ACTIVITY: Everything in the records should be repeated exactly, down to the last character.

GIVEN INFORMATION:
══════════════════════════════

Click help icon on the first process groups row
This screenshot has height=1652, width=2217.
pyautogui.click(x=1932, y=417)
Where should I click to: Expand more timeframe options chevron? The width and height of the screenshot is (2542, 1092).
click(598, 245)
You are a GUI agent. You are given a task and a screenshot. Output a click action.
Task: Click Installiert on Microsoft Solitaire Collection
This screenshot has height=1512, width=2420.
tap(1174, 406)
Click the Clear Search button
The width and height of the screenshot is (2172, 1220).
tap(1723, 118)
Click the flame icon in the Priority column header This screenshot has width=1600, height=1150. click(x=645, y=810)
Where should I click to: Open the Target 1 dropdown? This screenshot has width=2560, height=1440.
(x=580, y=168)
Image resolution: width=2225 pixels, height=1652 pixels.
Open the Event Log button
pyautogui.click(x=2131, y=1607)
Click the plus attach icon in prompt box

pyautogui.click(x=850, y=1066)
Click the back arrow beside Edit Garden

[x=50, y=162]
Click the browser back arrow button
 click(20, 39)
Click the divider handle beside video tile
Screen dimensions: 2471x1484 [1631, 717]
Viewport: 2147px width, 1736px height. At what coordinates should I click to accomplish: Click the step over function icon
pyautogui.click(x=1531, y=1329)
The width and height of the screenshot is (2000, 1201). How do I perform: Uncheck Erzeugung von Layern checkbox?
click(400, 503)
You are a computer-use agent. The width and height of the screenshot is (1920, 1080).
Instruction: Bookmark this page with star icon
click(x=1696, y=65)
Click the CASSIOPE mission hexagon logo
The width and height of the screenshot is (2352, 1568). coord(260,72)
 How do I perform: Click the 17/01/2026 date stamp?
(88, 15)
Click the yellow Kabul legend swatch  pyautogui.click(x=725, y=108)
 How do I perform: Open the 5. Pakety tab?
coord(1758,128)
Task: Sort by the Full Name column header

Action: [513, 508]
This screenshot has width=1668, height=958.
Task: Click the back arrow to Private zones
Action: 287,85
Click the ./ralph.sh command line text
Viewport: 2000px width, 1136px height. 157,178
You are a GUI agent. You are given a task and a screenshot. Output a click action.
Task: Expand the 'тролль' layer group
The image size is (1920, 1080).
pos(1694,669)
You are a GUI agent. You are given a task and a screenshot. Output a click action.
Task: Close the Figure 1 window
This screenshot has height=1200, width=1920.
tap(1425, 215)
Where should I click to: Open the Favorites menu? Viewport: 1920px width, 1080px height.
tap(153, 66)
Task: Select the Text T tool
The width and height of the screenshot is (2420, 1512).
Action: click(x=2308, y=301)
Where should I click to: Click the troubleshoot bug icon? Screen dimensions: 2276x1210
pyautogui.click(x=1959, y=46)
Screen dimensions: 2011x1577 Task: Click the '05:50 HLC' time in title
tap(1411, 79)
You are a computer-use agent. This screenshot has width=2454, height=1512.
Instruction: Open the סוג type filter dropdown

══════════════════════════════

ANSWER BOX:
Click help icon on the first process groups row
This screenshot has height=1652, width=2217.
pyautogui.click(x=1932, y=417)
Where should I click to: Expand more timeframe options chevron? The width and height of the screenshot is (2542, 1092).
click(598, 245)
You are a GUI agent. You are given a task and a screenshot. Output a click action.
Task: Click Installiert on Microsoft Solitaire Collection
This screenshot has height=1512, width=2420.
tap(1174, 406)
Click the Clear Search button
The width and height of the screenshot is (2172, 1220).
tap(1723, 118)
Click the flame icon in the Priority column header This screenshot has width=1600, height=1150. click(x=645, y=810)
Where should I click to: Open the Target 1 dropdown? This screenshot has width=2560, height=1440.
(x=580, y=168)
Image resolution: width=2225 pixels, height=1652 pixels.
Open the Event Log button
pyautogui.click(x=2131, y=1607)
Click the plus attach icon in prompt box

pyautogui.click(x=850, y=1066)
Click the back arrow beside Edit Garden

[x=50, y=162]
Click the browser back arrow button
 click(20, 39)
Click the divider handle beside video tile
Screen dimensions: 2471x1484 [1631, 717]
Viewport: 2147px width, 1736px height. At what coordinates should I click to accomplish: Click the step over function icon
pyautogui.click(x=1531, y=1329)
The width and height of the screenshot is (2000, 1201). How do I perform: Uncheck Erzeugung von Layern checkbox?
click(400, 503)
You are a computer-use agent. The width and height of the screenshot is (1920, 1080).
Instruction: Bookmark this page with star icon
click(x=1696, y=65)
Click the CASSIOPE mission hexagon logo
The width and height of the screenshot is (2352, 1568). coord(260,72)
 How do I perform: Click the 17/01/2026 date stamp?
(88, 15)
Click the yellow Kabul legend swatch  pyautogui.click(x=725, y=108)
 How do I perform: Open the 5. Pakety tab?
coord(1758,128)
Task: Sort by the Full Name column header

Action: [513, 508]
This screenshot has width=1668, height=958.
Task: Click the back arrow to Private zones
Action: 287,85
Click the ./ralph.sh command line text
Viewport: 2000px width, 1136px height. 157,178
You are a GUI agent. You are given a task and a screenshot. Output a click action.
Task: Expand the 'тролль' layer group
The image size is (1920, 1080).
pos(1694,669)
You are a GUI agent. You are given a task and a screenshot. Output a click action.
Task: Close the Figure 1 window
This screenshot has height=1200, width=1920.
tap(1425, 215)
Where should I click to: Open the Favorites menu? Viewport: 1920px width, 1080px height.
tap(153, 66)
Task: Select the Text T tool
The width and height of the screenshot is (2420, 1512).
Action: click(x=2308, y=301)
Where should I click to: Click the troubleshoot bug icon? Screen dimensions: 2276x1210
pyautogui.click(x=1959, y=46)
Screen dimensions: 2011x1577 Task: Click the '05:50 HLC' time in title
tap(1411, 79)
You are a computer-use agent. This screenshot has width=2454, height=1512.
Instruction: Open the סוג type filter dropdown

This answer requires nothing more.